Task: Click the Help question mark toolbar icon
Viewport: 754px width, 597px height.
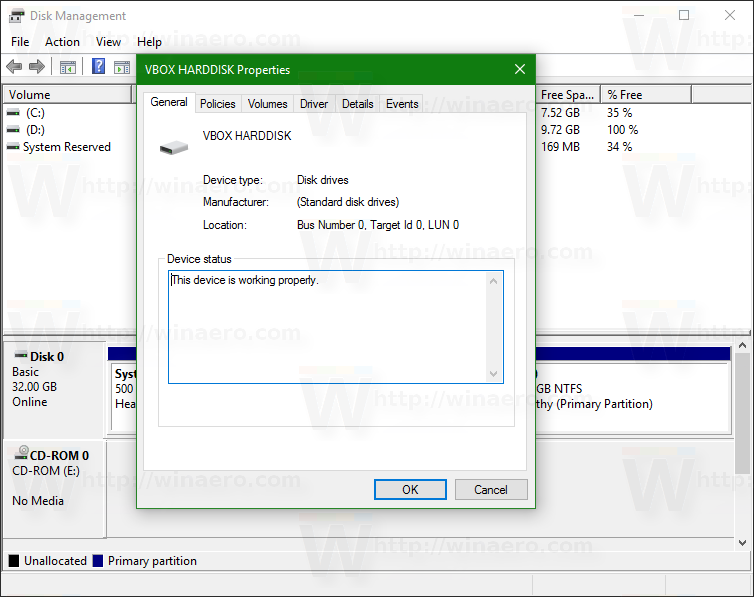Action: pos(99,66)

---

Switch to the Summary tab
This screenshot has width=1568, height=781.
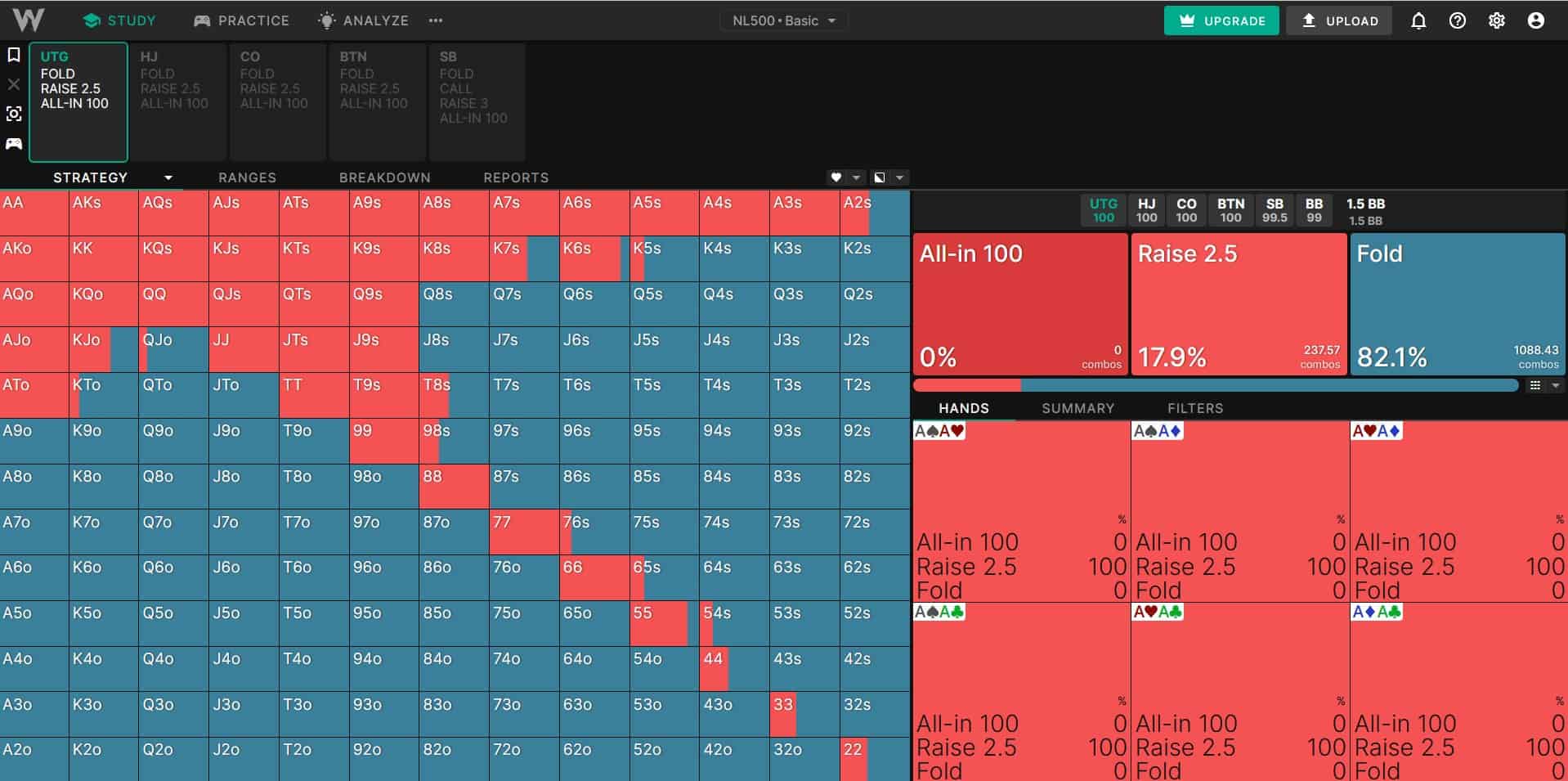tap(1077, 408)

--

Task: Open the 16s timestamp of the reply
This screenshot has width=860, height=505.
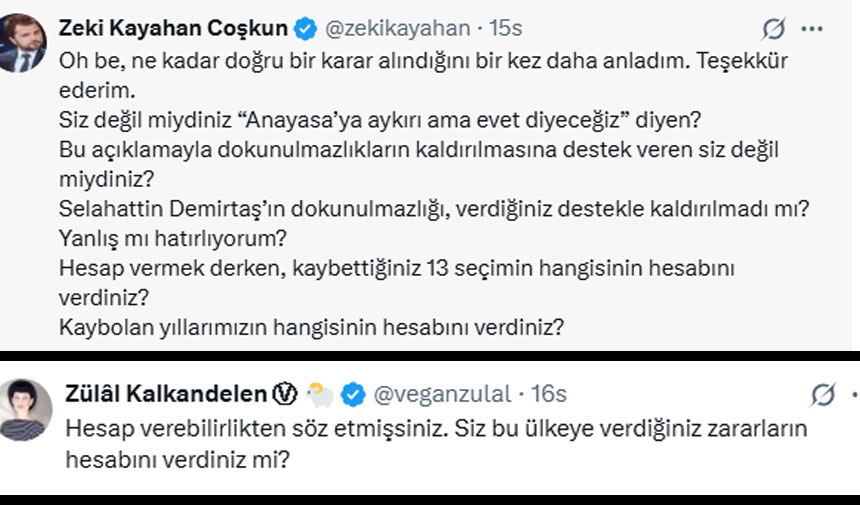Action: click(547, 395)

*Required work*:
Exactly how many lines in the data above contain the word "Task"? Respond with the number and nothing more.

*The answer*:
2